Que la nature commerciale de ce bail n’est pas contestée.
Considérant que le bailleur susnommé sollicite l’expulsion du locataire pour son non paiement des loyers.
Mais considérant que l’article 101 de l’Acte Uniforme OHADA prescrit la possibilité pour tout bailleur de solliciter judiciairement la résiliation du contrat de bail et l’expulsion du preneur pour non paiement des loyers ou pour toute autre violation des clauses et conditions du bail, cette action ne peut prospérer que si ce dernier a été mis en demeure de payer ses loyers ou de remplir les clauses et les conditions de bail qui ont été violées.
Qu’un tel avertissement obéit à un formalisme particulier et vigoureux et constitue la condition primaire à toute action en résiliation avec expulsion engagée par le bailleur, toute disposition contraire prévue par les parties étant réputée non écrite.
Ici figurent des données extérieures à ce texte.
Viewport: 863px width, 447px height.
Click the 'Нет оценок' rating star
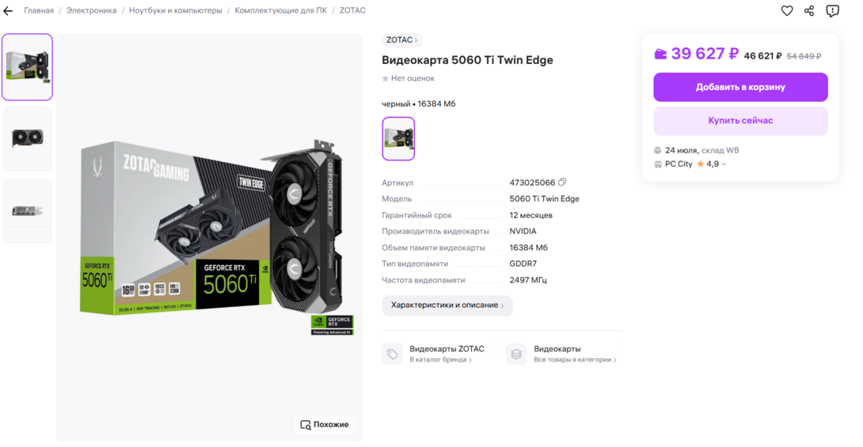tap(386, 78)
Considérant dans le cas d’espèce qu’il ressort des pièces versées aux débats que cette mise en demeure a été servie au locataire par acte extrajudiciaire en date du 8 mars 2004 du ministère de Maître EMBOLO René, huissier de justice près la Cour d’Appel du Littoral et les tribunaux de Douala.
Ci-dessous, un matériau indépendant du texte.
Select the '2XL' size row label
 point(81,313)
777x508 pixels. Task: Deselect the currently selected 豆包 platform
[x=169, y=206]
Qu’aucune réaction positive de la part du preneur tendant à l’accomplissement de ses obligations contractuelles n’a été enregistrée.
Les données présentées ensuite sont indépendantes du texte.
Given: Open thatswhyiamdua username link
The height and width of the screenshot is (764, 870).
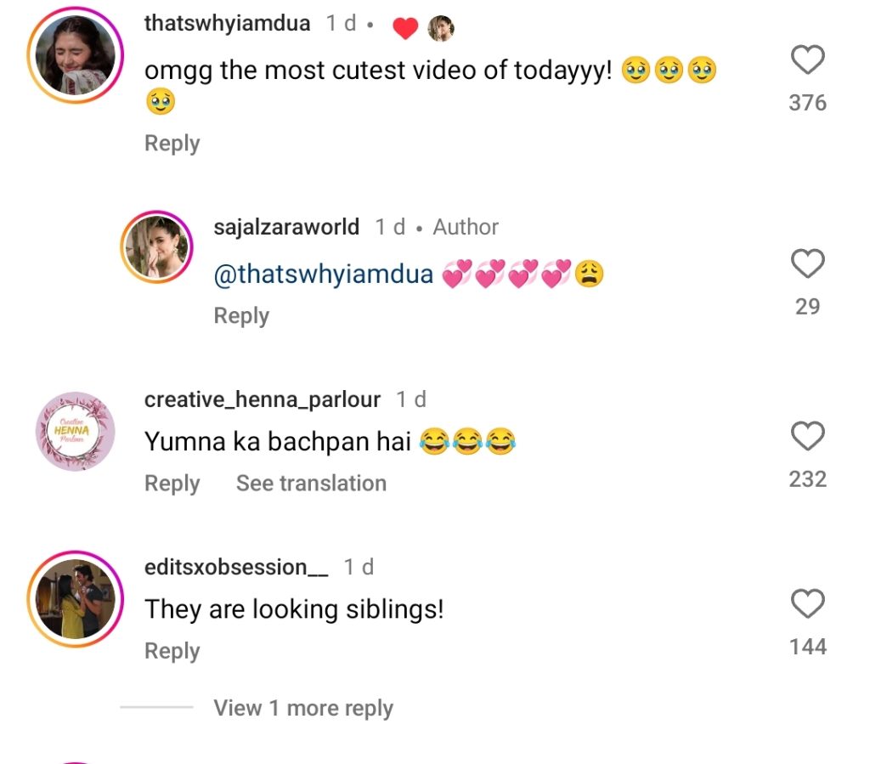Looking at the screenshot, I should [x=227, y=23].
Qu’il a plutôt vidé le local de son contenu, manifestant ainsi sa ferme volonté de mettre fin à ce bail.
Que ses allégations simplistes sur le paiement de tous les arriérés de loyers et le maintien des autres éléments du fonds de commerce ne sont étayées par aucun élément consistant.
Qu’il y a donc lieu de prononcer la résiliation du contrat de bail signé entre les parties pour non paiement des loyers et d’ordonner l’expulsion du locataire WATAT Oscar des lieux tant de corps, des biens que de toute personne de son chef.
Le condamner aux dépens distraits au profit de Maître NGUIMTSOP Jean Bosco, avocat aux offres de droit.
PAR CES MOTIFS
Statuant publiquement, contradictoirement à l’égard des parties en matière civile et commerciale en appel et en dernier ressort.
EN LA FORME
Reçoit l’appel.
AU FOND
Annule le jugement entrepris.
Évoquant et statuant à nouveau.
Prononce la résiliation du contrat de bail conclut entre EPEE MINTANGA et WATAT Oscar le 1er avril 1998 pour non paiement des loyers.
Ordonner l’expulsion de WATAT Oscar des lieux qu’il occupe tant de corps, de biens que de tout occupant de son chef.